Download Folly and Glory: Volume 4 of The Berrybender Narratives AudioBook Free
In such a brilliant saga -- the final volume of The Berrybender Narratives and an epic in its own right -- Larry McMurtry lives up to his reputation for delivering novels with "wit, grace, and greater than a hint of what might be called muscular nostalgia, fit together to create a panoramic portrait of the American West" (The New York Times Book Review).
As this finale opens, Tasmin and her family are under irksome, though comfortable, arrest in Mexican Santa Fe. Her father, the eccentric Lord Berrybender, is likely to head for Texas with his whole family and his retainers, English, American, and Native American. Tasmin, who would once have followed her husband, Jim Snow, anywhere, is no more even sure she likes him, or knows where to go to next.

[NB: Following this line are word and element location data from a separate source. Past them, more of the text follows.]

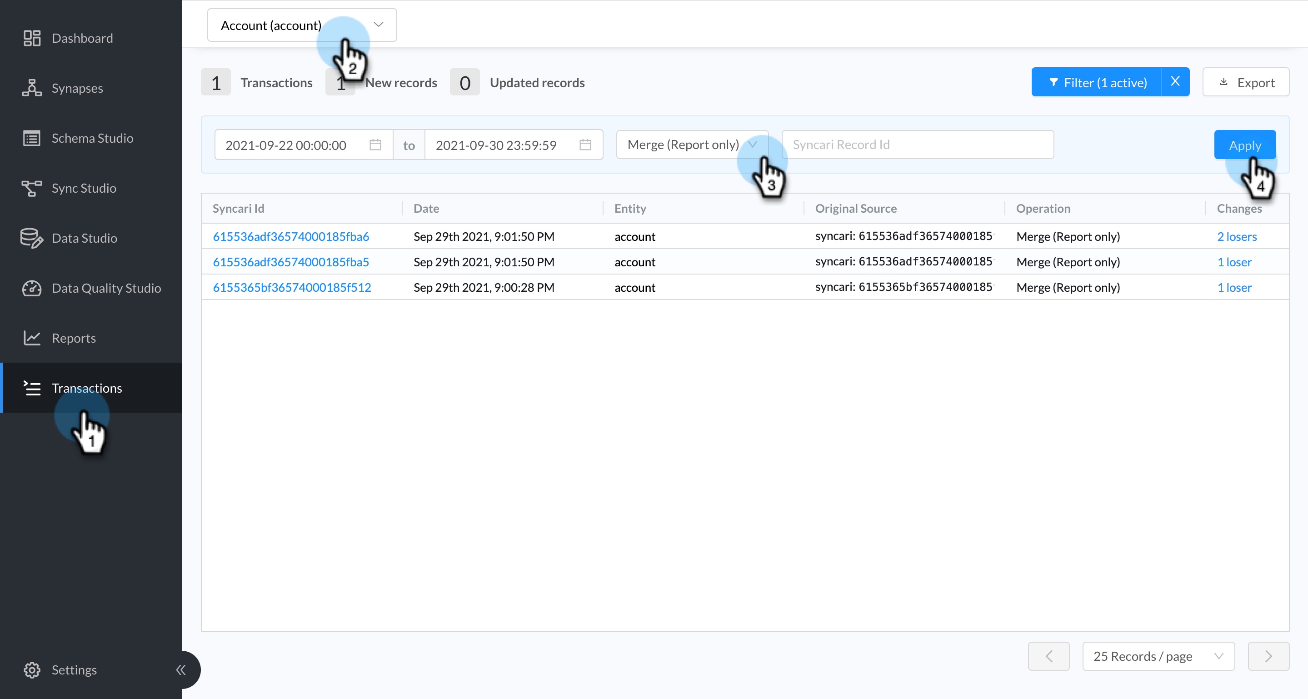This screenshot has height=699, width=1308.
Task: Click the Dashboard icon in the sidebar
Action: tap(31, 38)
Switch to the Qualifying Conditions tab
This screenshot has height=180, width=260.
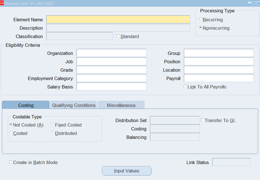coord(74,105)
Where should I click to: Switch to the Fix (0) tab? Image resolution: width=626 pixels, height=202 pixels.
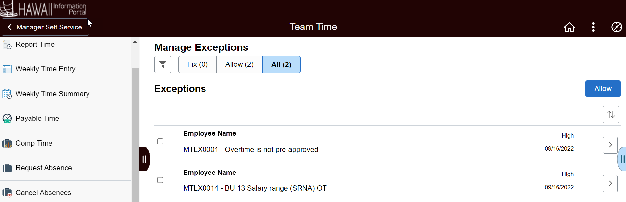click(197, 64)
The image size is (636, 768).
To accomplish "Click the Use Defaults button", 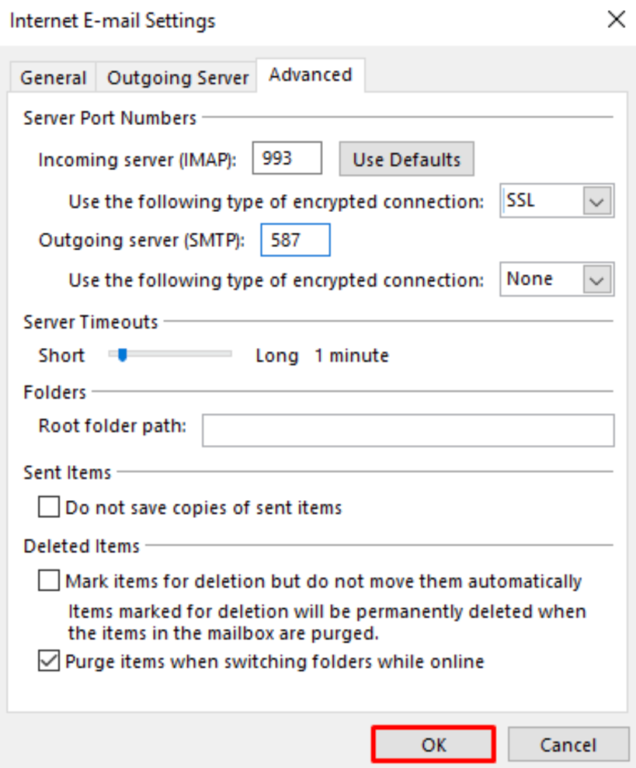I will click(406, 158).
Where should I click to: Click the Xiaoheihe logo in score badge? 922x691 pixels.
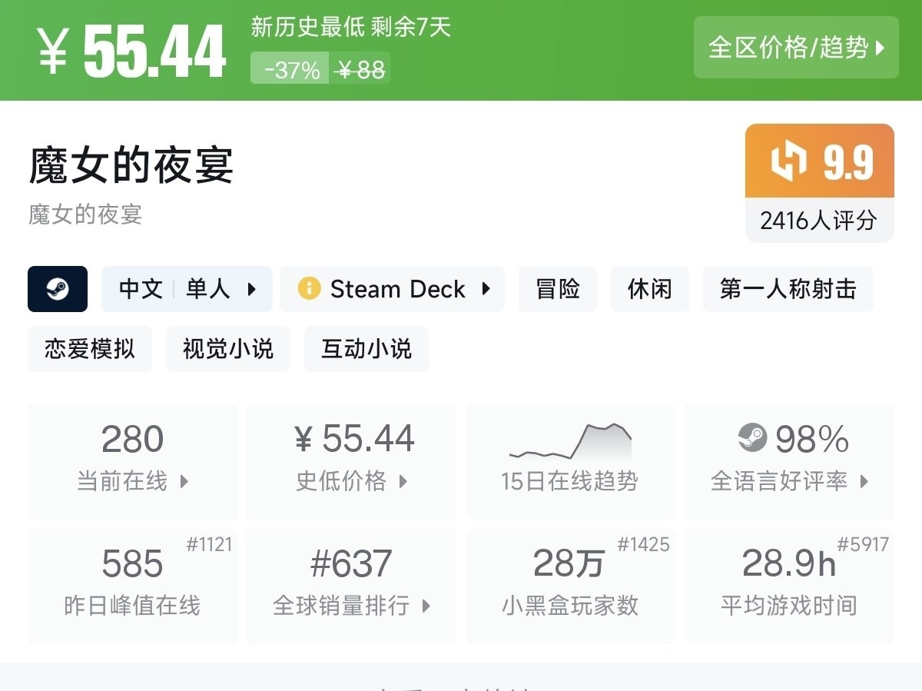789,161
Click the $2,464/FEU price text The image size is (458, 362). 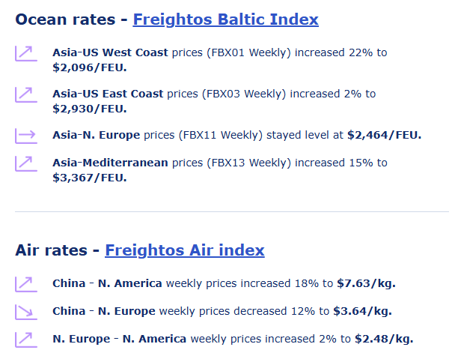tap(384, 136)
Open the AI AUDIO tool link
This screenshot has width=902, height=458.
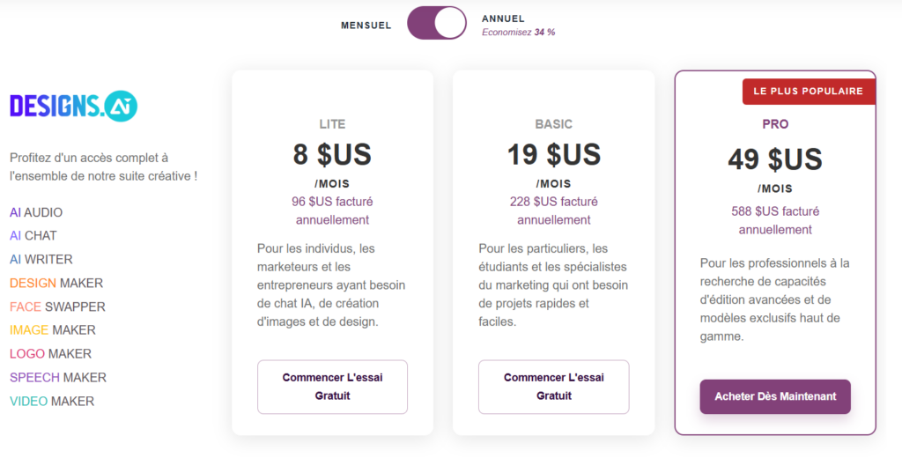[36, 212]
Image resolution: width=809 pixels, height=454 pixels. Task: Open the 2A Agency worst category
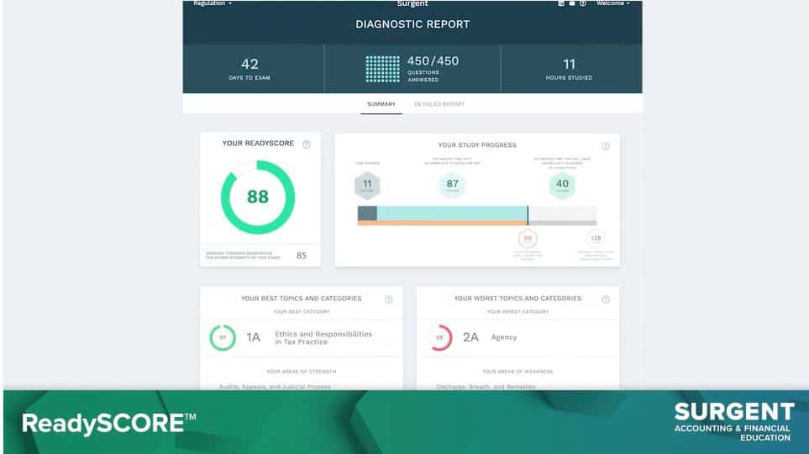click(x=503, y=337)
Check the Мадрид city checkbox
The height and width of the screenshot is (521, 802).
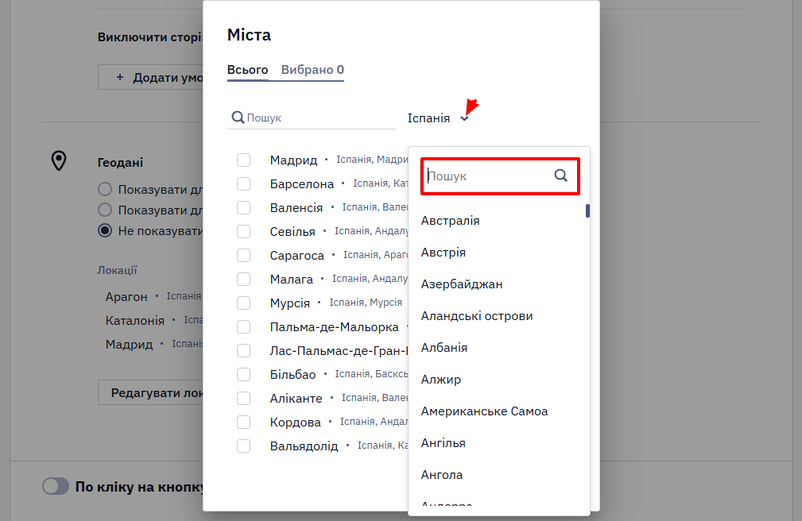coord(243,160)
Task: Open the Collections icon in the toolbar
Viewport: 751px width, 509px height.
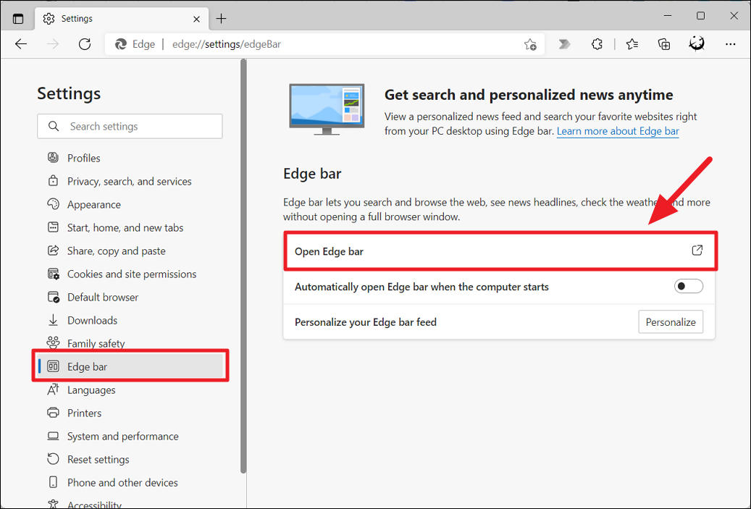Action: (664, 44)
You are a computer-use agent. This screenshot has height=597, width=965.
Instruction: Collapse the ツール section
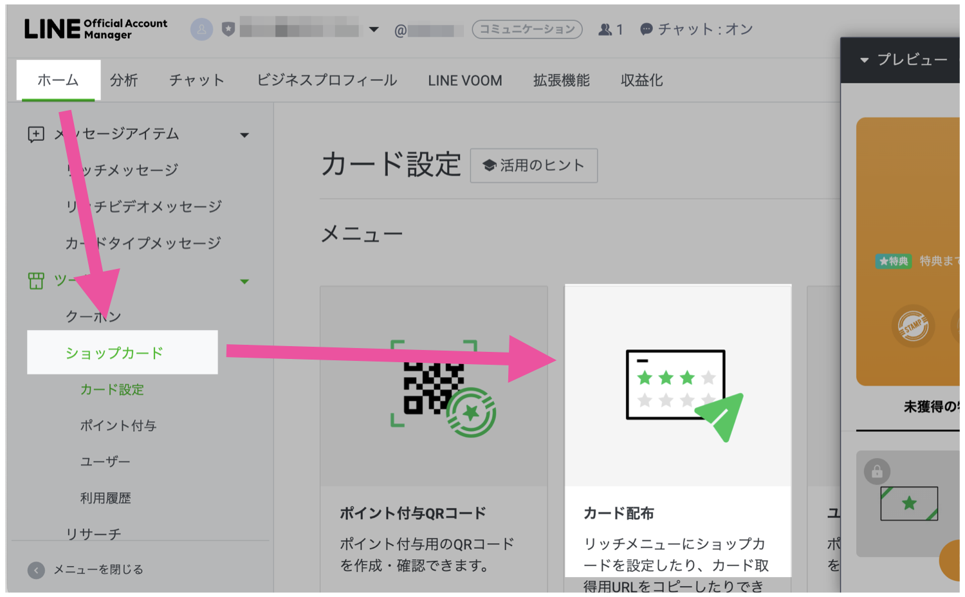point(244,280)
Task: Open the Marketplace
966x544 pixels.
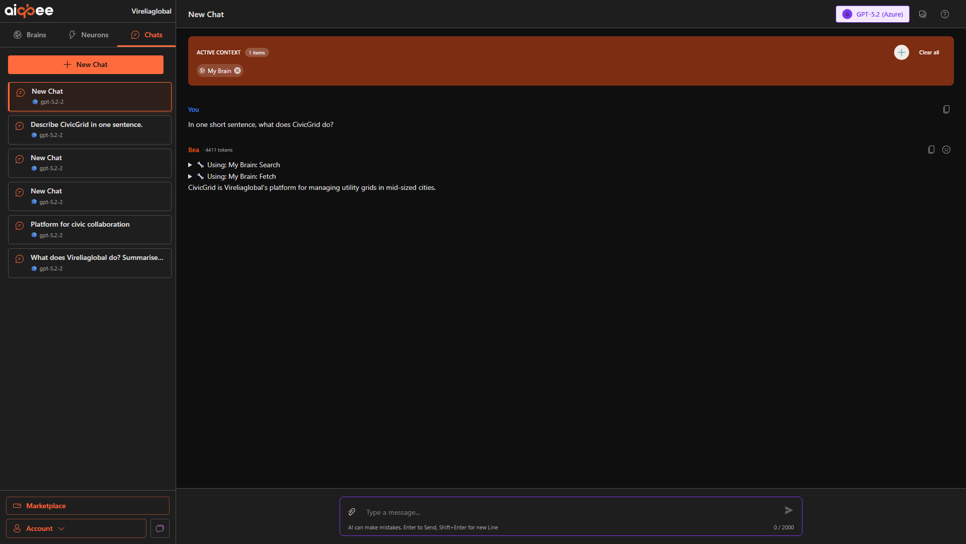Action: [88, 506]
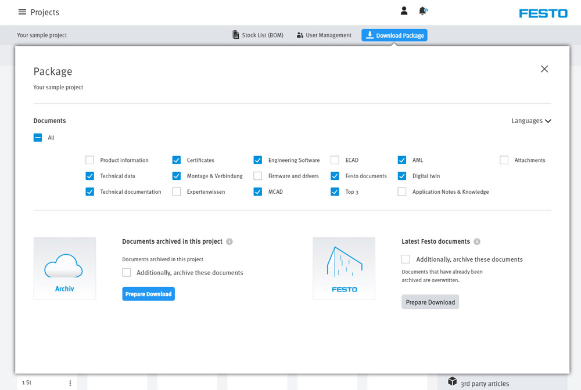Open the notifications bell icon

coord(422,11)
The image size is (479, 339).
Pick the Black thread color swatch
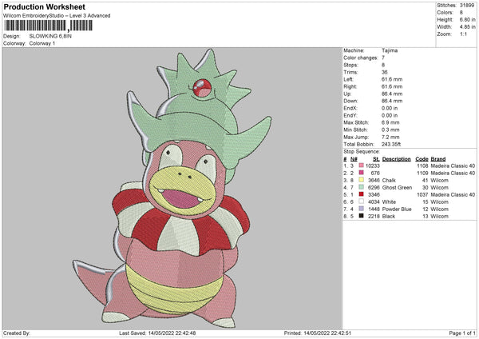362,216
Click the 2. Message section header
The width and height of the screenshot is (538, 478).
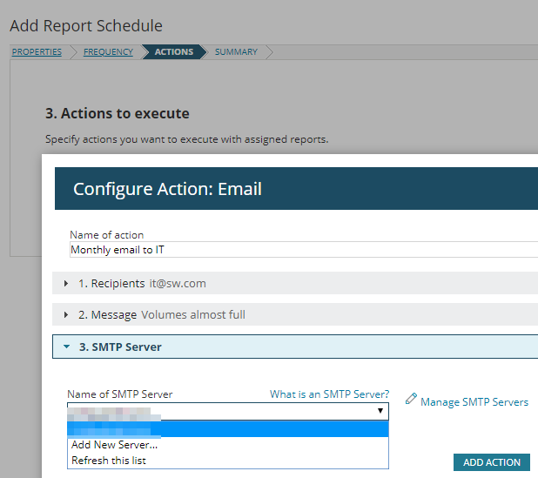point(295,314)
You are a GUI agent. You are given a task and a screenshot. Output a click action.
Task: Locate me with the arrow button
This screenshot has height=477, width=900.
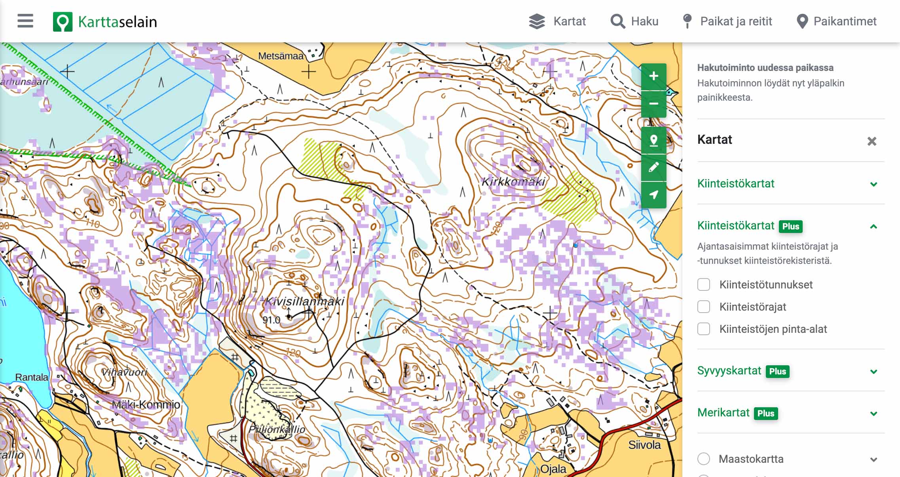tap(654, 195)
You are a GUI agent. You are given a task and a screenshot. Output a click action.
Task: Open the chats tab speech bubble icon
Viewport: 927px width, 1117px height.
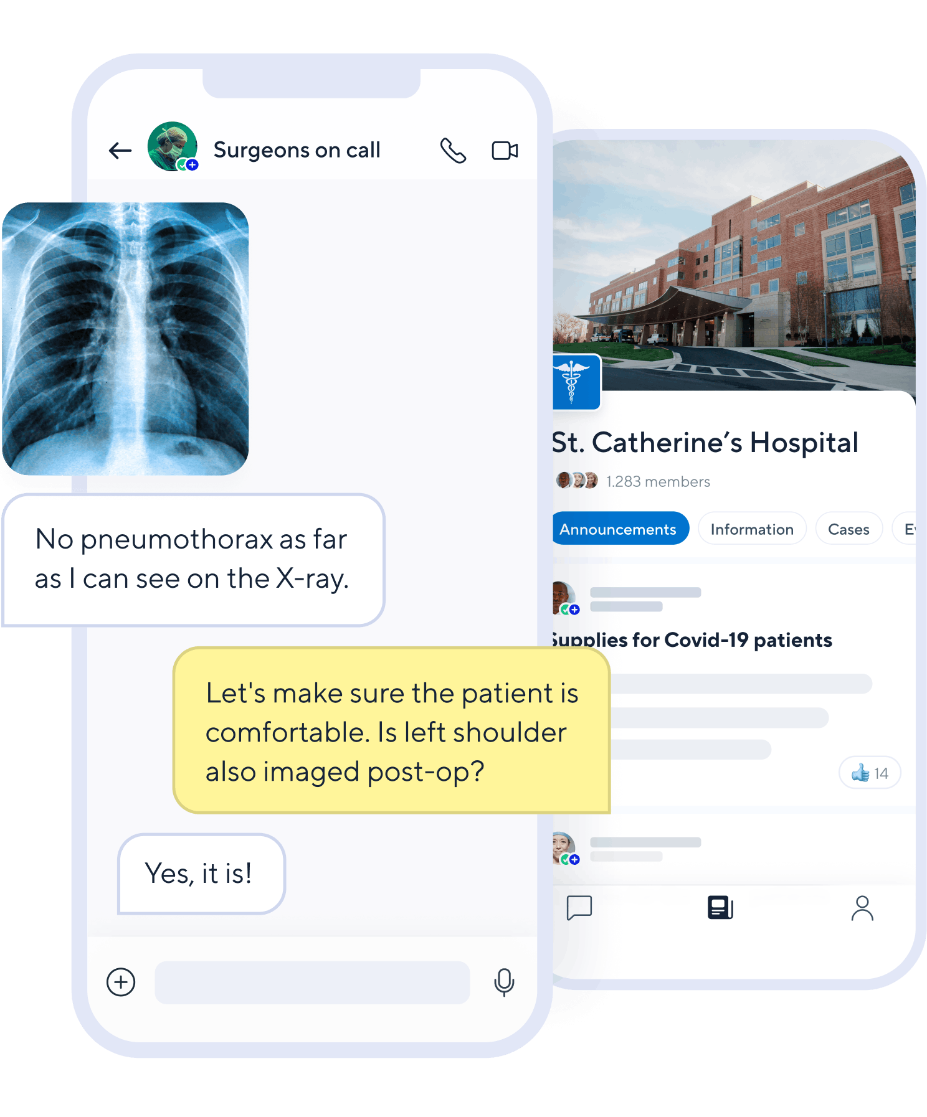click(579, 908)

Neither does anyone else -- even Captain Clark, of Lewis and Clark fame, is puzzled by the fantastic changes sweeping above the West, replacing red men and buffalo with towns and farms.
For the time being, Jim Snow, accompanied by Kit Carson, journeys to New Orleans, where he meets up with a muscular black giant named Juppy, who turns out to be one of Lord Berrybender's many illegitimate offspring, and in whose company they make their way back to Santa Fe. But even they are unable to prevent the Mexicans from carrying the Berrybender family on an extended and terrible journey across the desert to Vera Cruz.
Starving, dying of thirst, and in constant, bloody battle with slavers pursuing them, the Berrybenders finally make their way to civilization -- if New Orleans of that time period can be called that -- where Jim Snow must select from Tasmin and the fantastic American plains, on which he has lived all his life in freedom, and where, in the end her adventures, Tasmin must finally decide where her future lies.
Which has a cast of characters that includes nearly every major real-life figure of the West, Folly and Glory is a novel that represents the culmination of any great and unique four-volume saga of the first days of the West; it is one of Larry McMurtry's finest achievements.